• _Instructions to follow_: Please transcribe every record below exactly as it appears.

[Records from a data source]

*** Block opens ***

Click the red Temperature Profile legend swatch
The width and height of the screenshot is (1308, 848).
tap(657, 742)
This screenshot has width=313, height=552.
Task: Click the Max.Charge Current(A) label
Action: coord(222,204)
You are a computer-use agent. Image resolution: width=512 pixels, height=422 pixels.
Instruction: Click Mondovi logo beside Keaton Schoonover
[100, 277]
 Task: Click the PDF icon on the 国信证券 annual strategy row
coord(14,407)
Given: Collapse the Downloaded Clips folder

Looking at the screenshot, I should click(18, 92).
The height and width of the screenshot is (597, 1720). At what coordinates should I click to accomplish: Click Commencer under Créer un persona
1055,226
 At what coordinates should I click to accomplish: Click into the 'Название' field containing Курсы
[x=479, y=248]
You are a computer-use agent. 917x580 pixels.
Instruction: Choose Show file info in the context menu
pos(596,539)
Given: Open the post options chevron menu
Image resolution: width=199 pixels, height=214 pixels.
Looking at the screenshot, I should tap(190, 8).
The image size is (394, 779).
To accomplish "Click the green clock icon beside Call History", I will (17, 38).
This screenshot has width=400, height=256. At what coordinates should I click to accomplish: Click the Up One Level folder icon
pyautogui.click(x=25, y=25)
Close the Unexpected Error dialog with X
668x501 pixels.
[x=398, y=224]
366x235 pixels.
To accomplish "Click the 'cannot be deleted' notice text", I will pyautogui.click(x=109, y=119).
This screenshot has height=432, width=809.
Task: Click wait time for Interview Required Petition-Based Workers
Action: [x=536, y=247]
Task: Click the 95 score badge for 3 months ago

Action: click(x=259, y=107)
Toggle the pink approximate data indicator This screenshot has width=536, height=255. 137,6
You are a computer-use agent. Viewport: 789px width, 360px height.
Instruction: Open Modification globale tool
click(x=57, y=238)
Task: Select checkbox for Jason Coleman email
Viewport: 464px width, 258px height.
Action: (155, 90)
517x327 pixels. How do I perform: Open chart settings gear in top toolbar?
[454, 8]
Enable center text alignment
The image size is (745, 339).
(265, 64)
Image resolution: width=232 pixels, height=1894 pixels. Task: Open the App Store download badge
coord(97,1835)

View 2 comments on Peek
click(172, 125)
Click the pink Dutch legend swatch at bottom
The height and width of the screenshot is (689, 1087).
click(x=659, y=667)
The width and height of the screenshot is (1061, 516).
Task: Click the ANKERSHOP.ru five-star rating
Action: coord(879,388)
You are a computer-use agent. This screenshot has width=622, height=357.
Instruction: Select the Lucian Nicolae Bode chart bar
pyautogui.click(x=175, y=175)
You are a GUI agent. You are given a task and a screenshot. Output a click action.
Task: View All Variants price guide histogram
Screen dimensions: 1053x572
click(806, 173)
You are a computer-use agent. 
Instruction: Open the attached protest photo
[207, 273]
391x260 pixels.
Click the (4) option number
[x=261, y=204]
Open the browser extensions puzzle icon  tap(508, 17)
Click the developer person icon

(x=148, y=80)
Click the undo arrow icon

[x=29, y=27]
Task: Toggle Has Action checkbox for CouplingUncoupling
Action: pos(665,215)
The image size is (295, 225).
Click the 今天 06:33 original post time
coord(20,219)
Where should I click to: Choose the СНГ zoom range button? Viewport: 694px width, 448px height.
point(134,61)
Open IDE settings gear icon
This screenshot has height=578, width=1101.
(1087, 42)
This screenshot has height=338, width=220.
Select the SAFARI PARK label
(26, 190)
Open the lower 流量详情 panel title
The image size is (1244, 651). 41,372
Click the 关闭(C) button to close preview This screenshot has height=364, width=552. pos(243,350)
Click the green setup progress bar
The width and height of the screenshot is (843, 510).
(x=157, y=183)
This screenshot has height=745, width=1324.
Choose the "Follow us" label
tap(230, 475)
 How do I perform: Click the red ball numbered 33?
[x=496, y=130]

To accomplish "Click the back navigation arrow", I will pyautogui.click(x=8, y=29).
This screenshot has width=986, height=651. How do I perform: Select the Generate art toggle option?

*** Block closes ***

• _Written solution_:
Click the red Temperature Profile legend swatch
The width and height of the screenshot is (1308, 848).
tap(657, 742)
This screenshot has width=313, height=552.
Task: Click the Max.Charge Current(A) label
Action: coord(222,204)
You are a computer-use agent. Image resolution: width=512 pixels, height=422 pixels.
Instruction: Click Mondovi logo beside Keaton Schoonover
[100, 277]
 Task: Click the PDF icon on the 国信证券 annual strategy row
coord(14,407)
Given: Collapse the Downloaded Clips folder

Looking at the screenshot, I should click(18, 92).
The height and width of the screenshot is (597, 1720). At what coordinates should I click to accomplish: Click Commencer under Créer un persona
1055,226
 At what coordinates should I click to accomplish: Click into the 'Название' field containing Курсы
[x=479, y=248]
You are a computer-use agent. 917x580 pixels.
Instruction: Choose Show file info in the context menu
pos(596,539)
Given: Open the post options chevron menu
Image resolution: width=199 pixels, height=214 pixels.
Looking at the screenshot, I should tap(190, 8).
The image size is (394, 779).
To accomplish "Click the green clock icon beside Call History", I will (17, 38).
This screenshot has width=400, height=256. At what coordinates should I click to accomplish: Click the Up One Level folder icon
pyautogui.click(x=25, y=25)
Close the Unexpected Error dialog with X
668x501 pixels.
[x=398, y=224]
366x235 pixels.
To accomplish "Click the 'cannot be deleted' notice text", I will pyautogui.click(x=109, y=119).
This screenshot has height=432, width=809.
Task: Click wait time for Interview Required Petition-Based Workers
Action: [x=536, y=247]
Task: Click the 95 score badge for 3 months ago

Action: click(x=259, y=107)
Toggle the pink approximate data indicator This screenshot has width=536, height=255. 137,6
You are a computer-use agent. Viewport: 789px width, 360px height.
Instruction: Open Modification globale tool
click(x=57, y=238)
Task: Select checkbox for Jason Coleman email
Viewport: 464px width, 258px height.
Action: (155, 90)
517x327 pixels. How do I perform: Open chart settings gear in top toolbar?
[454, 8]
Enable center text alignment
The image size is (745, 339).
(265, 64)
Image resolution: width=232 pixels, height=1894 pixels. Task: Open the App Store download badge
coord(97,1835)

View 2 comments on Peek
click(172, 125)
Click the pink Dutch legend swatch at bottom
The height and width of the screenshot is (689, 1087).
click(x=659, y=667)
The width and height of the screenshot is (1061, 516).
Task: Click the ANKERSHOP.ru five-star rating
Action: coord(879,388)
You are a computer-use agent. This screenshot has width=622, height=357.
Instruction: Select the Lucian Nicolae Bode chart bar
pyautogui.click(x=175, y=175)
You are a GUI agent. You are given a task and a screenshot. Output a click action.
Task: View All Variants price guide histogram
Screen dimensions: 1053x572
click(806, 173)
You are a computer-use agent. 
Instruction: Open the attached protest photo
[207, 273]
391x260 pixels.
Click the (4) option number
[x=261, y=204]
Open the browser extensions puzzle icon  tap(508, 17)
Click the developer person icon

(x=148, y=80)
Click the undo arrow icon

[x=29, y=27]
Task: Toggle Has Action checkbox for CouplingUncoupling
Action: pos(665,215)
The image size is (295, 225).
Click the 今天 06:33 original post time
coord(20,219)
Where should I click to: Choose the СНГ zoom range button? Viewport: 694px width, 448px height.
point(134,61)
Open IDE settings gear icon
This screenshot has height=578, width=1101.
(1087, 42)
This screenshot has height=338, width=220.
Select the SAFARI PARK label
(26, 190)
Open the lower 流量详情 panel title
The image size is (1244, 651). 41,372
Click the 关闭(C) button to close preview This screenshot has height=364, width=552. pos(243,350)
Click the green setup progress bar
The width and height of the screenshot is (843, 510).
(x=157, y=183)
This screenshot has height=745, width=1324.
Choose the "Follow us" label
tap(230, 475)
 How do I perform: Click the red ball numbered 33?
[x=496, y=130]

To accomplish "Click the back navigation arrow", I will pyautogui.click(x=8, y=29).
This screenshot has width=986, height=651. How do I perform: Select the Generate art toggle option?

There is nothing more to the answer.